Daniel Cohn-Bendit et les errements des Verts ?

Jeudi 11 octobre 2012 // La France

Les Verts seront toujours les Verts, tout au moins en France. Voilà pourquoi, au lendemain du vote, par le conseil fédéral d’Europe Ecologie Les Verts, d’un texte s’opposant à la ratification du traité budgétaire européen, Daniel Cohn-Bendit a déclaré qu’il suspendait « provisoirement » sa participation au mouvement. Derrière la prudence du propos qui veut éviter toute irréversibilité, se trouve une véritable rupture, puisqu’il a précisé : « C’est une histoire terminée ».

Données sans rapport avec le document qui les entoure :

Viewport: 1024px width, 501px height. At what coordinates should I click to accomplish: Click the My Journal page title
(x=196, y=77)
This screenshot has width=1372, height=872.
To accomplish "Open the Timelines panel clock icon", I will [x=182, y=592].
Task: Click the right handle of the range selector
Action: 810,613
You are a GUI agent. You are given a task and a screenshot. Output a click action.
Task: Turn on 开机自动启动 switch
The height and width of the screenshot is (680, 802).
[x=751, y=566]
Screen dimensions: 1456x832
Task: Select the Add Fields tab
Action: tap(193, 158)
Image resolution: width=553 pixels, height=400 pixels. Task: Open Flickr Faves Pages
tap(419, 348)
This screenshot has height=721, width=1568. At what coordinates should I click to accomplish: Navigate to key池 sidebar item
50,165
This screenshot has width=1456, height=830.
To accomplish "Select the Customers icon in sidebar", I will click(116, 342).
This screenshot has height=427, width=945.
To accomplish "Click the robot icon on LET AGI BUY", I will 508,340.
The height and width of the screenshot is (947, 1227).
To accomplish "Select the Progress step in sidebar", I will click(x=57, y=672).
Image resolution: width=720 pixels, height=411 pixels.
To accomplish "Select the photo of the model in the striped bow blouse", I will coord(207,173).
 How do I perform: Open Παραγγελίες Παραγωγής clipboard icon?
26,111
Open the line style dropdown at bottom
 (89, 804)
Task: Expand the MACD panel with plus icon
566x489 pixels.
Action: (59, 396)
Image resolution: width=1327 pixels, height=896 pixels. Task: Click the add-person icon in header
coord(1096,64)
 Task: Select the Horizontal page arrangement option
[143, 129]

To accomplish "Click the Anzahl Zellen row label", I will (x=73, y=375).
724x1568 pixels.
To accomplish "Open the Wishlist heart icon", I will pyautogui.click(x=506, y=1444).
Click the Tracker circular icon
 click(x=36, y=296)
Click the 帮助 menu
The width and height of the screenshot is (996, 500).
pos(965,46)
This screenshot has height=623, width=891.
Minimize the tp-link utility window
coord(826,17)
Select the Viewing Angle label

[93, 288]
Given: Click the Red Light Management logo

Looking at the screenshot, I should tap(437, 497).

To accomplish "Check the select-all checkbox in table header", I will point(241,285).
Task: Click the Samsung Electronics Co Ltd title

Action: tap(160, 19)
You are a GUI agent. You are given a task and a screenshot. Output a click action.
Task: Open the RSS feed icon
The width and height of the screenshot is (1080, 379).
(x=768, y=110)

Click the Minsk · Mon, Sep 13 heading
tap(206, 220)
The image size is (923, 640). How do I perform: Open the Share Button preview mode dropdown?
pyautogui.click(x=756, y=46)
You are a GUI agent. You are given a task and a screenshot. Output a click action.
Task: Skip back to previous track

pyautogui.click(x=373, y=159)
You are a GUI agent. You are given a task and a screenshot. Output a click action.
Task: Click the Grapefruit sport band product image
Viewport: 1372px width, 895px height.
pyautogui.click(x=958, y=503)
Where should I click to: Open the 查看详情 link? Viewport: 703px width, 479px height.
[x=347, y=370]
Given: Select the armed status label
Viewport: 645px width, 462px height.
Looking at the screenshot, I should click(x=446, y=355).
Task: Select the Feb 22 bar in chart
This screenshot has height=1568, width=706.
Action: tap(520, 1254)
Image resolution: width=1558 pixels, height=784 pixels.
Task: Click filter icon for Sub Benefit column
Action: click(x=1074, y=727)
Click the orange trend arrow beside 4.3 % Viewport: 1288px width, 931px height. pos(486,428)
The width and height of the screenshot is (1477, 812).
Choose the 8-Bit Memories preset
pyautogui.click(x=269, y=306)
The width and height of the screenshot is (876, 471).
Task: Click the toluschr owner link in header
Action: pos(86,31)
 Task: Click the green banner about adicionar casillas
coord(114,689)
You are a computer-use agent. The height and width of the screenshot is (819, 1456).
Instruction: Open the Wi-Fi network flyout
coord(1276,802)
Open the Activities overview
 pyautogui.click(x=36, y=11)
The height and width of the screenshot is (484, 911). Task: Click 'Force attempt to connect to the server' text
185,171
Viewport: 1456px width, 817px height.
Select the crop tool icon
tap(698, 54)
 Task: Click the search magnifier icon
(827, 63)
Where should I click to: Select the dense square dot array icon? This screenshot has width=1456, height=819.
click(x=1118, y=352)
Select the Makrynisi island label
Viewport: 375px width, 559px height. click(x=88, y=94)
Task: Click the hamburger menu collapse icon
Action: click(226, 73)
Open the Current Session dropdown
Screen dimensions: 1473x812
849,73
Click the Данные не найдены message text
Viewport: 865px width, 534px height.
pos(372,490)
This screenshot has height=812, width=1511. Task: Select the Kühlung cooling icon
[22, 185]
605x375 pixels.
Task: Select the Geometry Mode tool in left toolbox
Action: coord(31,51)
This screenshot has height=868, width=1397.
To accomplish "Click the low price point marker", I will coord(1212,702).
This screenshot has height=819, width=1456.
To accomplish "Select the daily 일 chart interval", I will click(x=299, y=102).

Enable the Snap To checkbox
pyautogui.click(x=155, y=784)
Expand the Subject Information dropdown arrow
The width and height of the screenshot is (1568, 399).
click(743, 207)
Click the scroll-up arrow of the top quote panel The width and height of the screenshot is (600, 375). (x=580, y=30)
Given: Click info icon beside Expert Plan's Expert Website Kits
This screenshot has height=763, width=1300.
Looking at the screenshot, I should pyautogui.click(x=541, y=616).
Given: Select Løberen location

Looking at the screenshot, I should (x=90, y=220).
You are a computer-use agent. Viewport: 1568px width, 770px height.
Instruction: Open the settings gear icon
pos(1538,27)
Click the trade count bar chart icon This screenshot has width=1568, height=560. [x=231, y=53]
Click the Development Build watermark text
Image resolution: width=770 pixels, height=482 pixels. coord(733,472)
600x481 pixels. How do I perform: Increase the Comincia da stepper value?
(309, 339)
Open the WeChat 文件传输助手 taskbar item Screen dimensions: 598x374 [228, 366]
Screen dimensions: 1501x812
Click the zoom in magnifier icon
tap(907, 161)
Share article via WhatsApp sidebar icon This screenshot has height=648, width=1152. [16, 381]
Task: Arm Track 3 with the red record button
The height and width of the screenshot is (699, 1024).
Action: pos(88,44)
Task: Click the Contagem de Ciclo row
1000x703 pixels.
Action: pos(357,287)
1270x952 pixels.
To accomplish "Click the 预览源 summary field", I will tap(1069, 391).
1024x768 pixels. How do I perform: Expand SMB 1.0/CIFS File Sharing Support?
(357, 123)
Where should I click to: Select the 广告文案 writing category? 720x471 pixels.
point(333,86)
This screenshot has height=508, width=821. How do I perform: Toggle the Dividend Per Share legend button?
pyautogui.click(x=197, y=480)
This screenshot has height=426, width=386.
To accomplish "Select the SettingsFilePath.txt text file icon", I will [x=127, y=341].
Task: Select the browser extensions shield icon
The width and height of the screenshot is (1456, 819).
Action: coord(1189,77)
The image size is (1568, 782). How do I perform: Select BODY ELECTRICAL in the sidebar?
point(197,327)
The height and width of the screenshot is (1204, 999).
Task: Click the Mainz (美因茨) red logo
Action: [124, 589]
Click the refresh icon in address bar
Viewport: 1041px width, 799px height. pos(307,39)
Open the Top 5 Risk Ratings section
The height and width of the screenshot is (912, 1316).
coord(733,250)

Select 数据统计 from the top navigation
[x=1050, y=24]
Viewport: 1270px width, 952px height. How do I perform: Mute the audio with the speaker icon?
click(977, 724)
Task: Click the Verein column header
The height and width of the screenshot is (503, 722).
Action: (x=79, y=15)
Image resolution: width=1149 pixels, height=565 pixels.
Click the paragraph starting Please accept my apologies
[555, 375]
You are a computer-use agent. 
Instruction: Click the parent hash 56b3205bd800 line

L’ancien dirigeant de mai 68 a cru pouvoir ajouter : « Il y a une dérive gauchiste à l’intérieur d’Europe Ecologie ». Passons sur les relations compliquées entre l’ancien « Dany le Rouge » qui se définit aujourd’hui plus volontiers comme « libéral-libertaire » et les Verts français il lui reste heureusement les Verts allemands, puisqu’il se fait élire d’un côté ou de l’autre du Rhin. Mais on doit lui reconnaître une grande lucidité : « Je veux un parti écologiste qui fasse de la politique, et non pas des postures. Europe Ecologie-Les Verts a perdu en un an la moitié de ses adhérents. Mais ça, ça ne leur pose pas de problème ! On a fait une campagne présidentielle exécrable. Mais ça, ça ne leur fait rien ! On a fait une mauvaise campagne pour les législatives. Mais c’est pareil, ça ne leur fait rien ! On va voter contre le traité, et pour le budget. On donne le torticolis à l’opinion.

Les contorsions des Verts français ont donc repris. Déjà, un de leurs deux ministres, Pascal Canfin, délégué au Développement, avait conseillé aux députés, avant même le vote du conseil fédéral, de s’abstenir plutôt que de voter contre le traité car « sa ratification fait partie d’un compromis » et « il serait donc souhaitable de ne pas s’y opposer lors du vote de ratification » - mais ils s’apprêtent à voter contre. Quant à Cécile Duflot (qui n’a rien à faire dans ce gouvernement), trop heureuse de son poste à l’Egalité des territoires et au Logement, elle a préféré garder le silence ; la solidarité ministérielle ne l’embarrasse guère, elle qui décrit par ailleurs son collègue du Budget Jérôme Cahuzac comme « un misogyne prétentieux » qui trouverait « fatigant d’avoir à s’abaisser à passer du temps avec une souillon ». Voilà des propos qui ne renforceront guère leur culture de gouvernement.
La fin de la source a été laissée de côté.